Bug 213809

Summary: iTCO_wdt always reboots system after 60 seconds of uptime when running Linux 5.14-rc or 5.13.4
Product: Drivers Reporter: Michael Marley (michael)
Component: WatchdogAssignee: drivers_watchdog (drivers_watchdog)
Status: RESOLVED CODE_FIX    
Severity: high CC: debbugs, frederic, jdelvare, linux, michael, seblu
Priority: P1    
Hardware: Intel   
OS: Linux   
Kernel Version: 5.14-rc2, 5.13.4 Subsystem:
Regression: Yes Bisected commit-id:

Description Michael Marley 2021-07-21 01:44:49 UTC
After installing Linux kernel 5.13.4 on my system, I found that it would always reboot after exactly 60 seconds of uptime (twice the configured watchdog interval).  I am using the built-in watchdog support of systemd, if that matters.  Previous versions of the kernel did not have a problem.

I was able to reproduce this on a Haswell system (iTCO_wdt iTCO_wdt.1.auto: Found a Lynx Point_LP TCO device (Version=2, TCOBASE=0x1860)) and a Broadwell system (iTCO_wdt iTCO_wdt.1.auto: Found a Wildcat Point_LP TCO device (Version=2, TCOBASE=0x1860)).  I didn't try it on any other systems.

After discovering that the watchdog was causing the reboots, I scanned the commit log for 5.13.4 and found "watchdog: iTCO_wdt: Account for rebooting on second timeout" (5e65819a006ec8a8df2f8639dc26ef0cfaa95ae7), which looked rather suspicious.  I then found that reverting that commit restores the correct watchdog behavior.  That commit is also present as cb011044e34c293e139570ce5c01aed66a34345c in Linus's tree.
Comment 1 Jean Delvare 2021-08-03 14:22:14 UTC
Same problem here on a Lynx Point TCO device. Reverting the faulty commit on top of kernel 5.13.7 solves the problem for me.
Comment 2 Jean Delvare 2021-08-03 15:34:22 UTC
Turns out a fix is already available:

https://lkml.org/lkml/2021/7/26/349
Comment 3 Michael Marley 2021-08-04 00:04:35 UTC
Thanks, that patch solves the issue on my systems.
Comment 4 Seb Lu 2021-09-13 00:08:46 UTC
I'm affected by a similar issue on Atom C2350 CPUs with 5.14 mainline and stables 5.14.x kernels. 
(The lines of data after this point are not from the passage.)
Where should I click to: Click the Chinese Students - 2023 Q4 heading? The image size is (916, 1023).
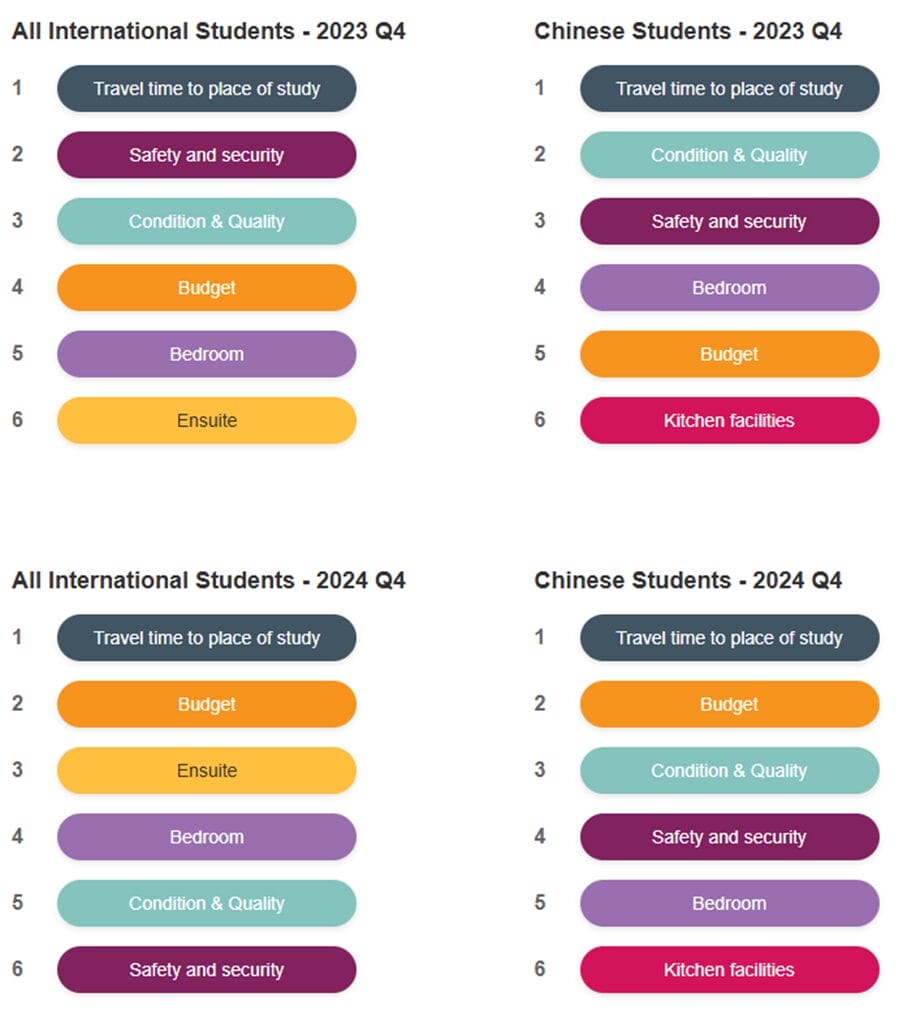point(688,31)
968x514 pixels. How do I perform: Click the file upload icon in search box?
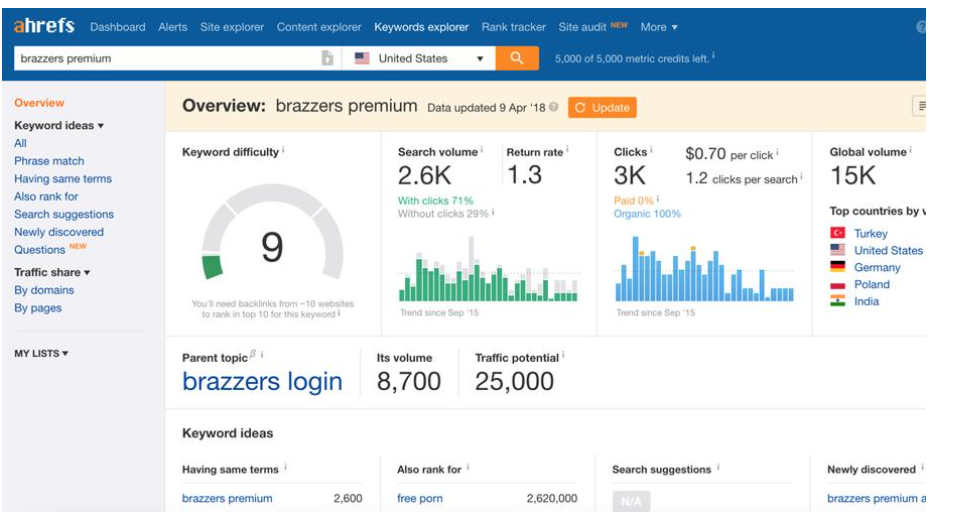pos(327,59)
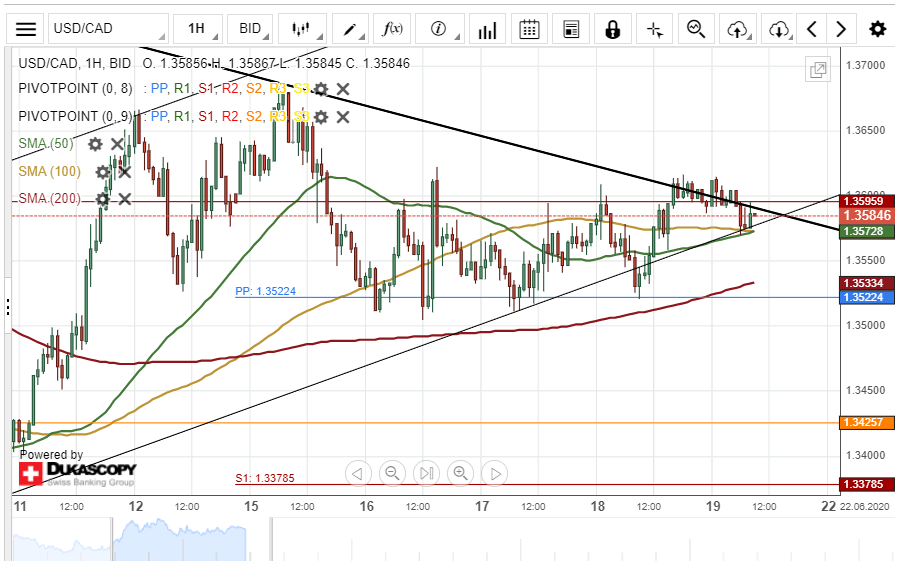This screenshot has width=902, height=569.
Task: Click the pop-out chart window icon
Action: [818, 69]
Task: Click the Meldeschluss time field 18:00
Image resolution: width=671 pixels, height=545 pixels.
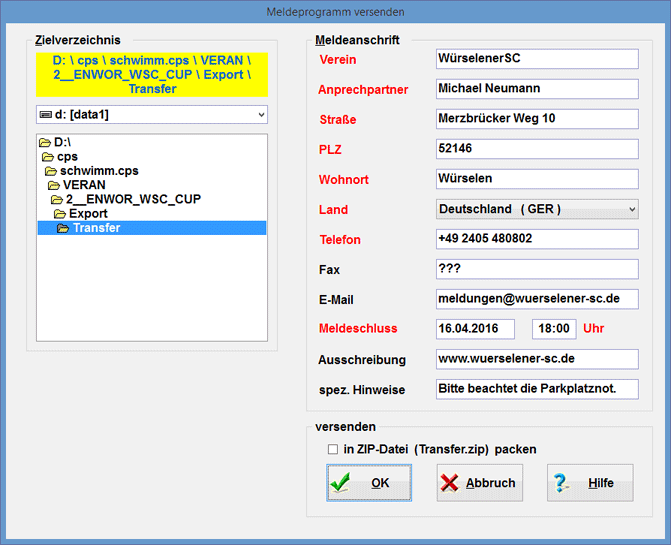Action: pyautogui.click(x=554, y=329)
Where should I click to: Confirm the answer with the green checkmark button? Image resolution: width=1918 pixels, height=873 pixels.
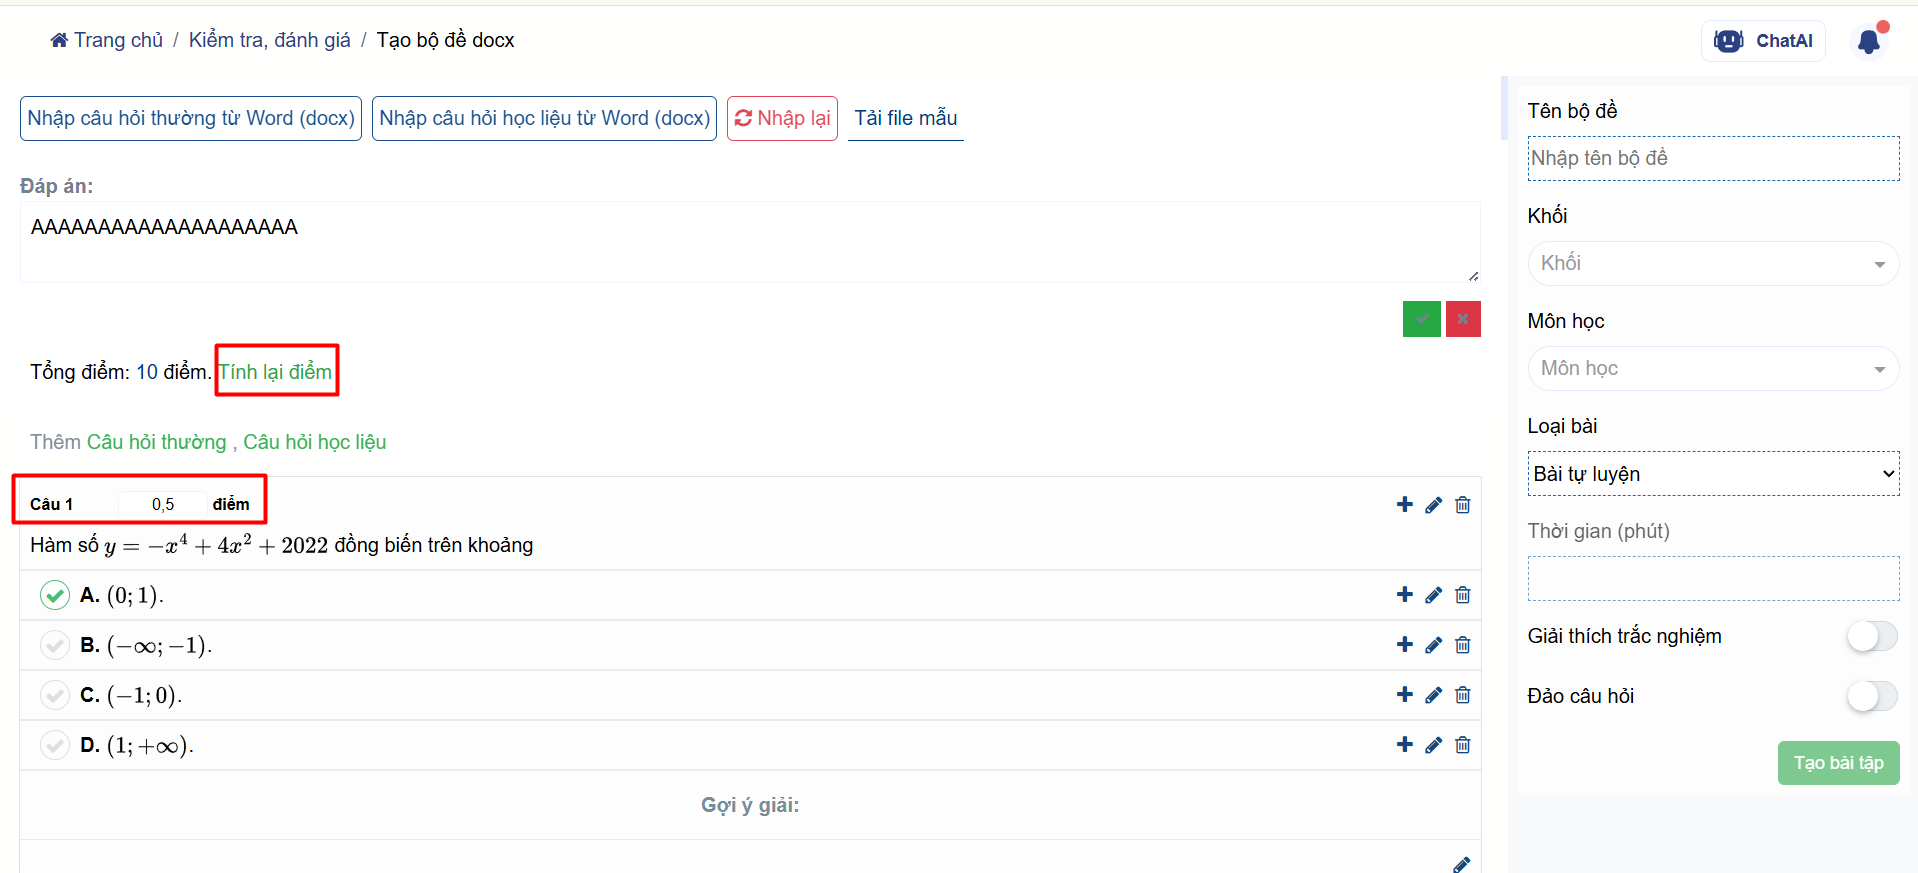tap(1421, 319)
The kernel reboots after few time. Disabling userland using the watchdog is a workaround which fix the reboot loop.
There is no such reboot with 5.13 kernel branch up to 5.13.14.

I built a 5.14.3 with the patch and it doesn't fix the issue.
Do you think this is related or I need to open a new BR?

Regards,
Comment 5 Guenter Roeck 2021-09-13 04:25:53 UTC
You could try to revert commit cb011044e34c. If it helps, it is likely the same problem.
Comment 6 Javier S. Pedro 2021-10-03 17:35:47 UTC
Something is still broken even after the fix aec42642d91 . I have a Broadwell system ( " 9 Series TCO device (Version=2, TCOBASE=0x1860) "), and before commit cb011044e34c ( say 5.12.x ) I would see the following behavior:

I set the timeout to 30 (wdctl -s 30)
wdctl prints:
Timeout:       30 seconds
Timeleft:      30 seconds

I enable the watchdog
After 30 seconds, system reboots.
--------

After commit cb011044e34c, plus the fix aec42642d91 , I see:

I set the timeout to 30 (wdctl -s 30)
wdctl prints:
Timeout:       30 seconds
Timeleft:      15 seconds

After only 15 seconds, system reboots. 
-------

In addition to the confusing UI (showing a different value for timeout/timeleft right after setting the watchdog), it is rebooting _early_ (at only half the timeout!). That is much more problematic than rebooting late...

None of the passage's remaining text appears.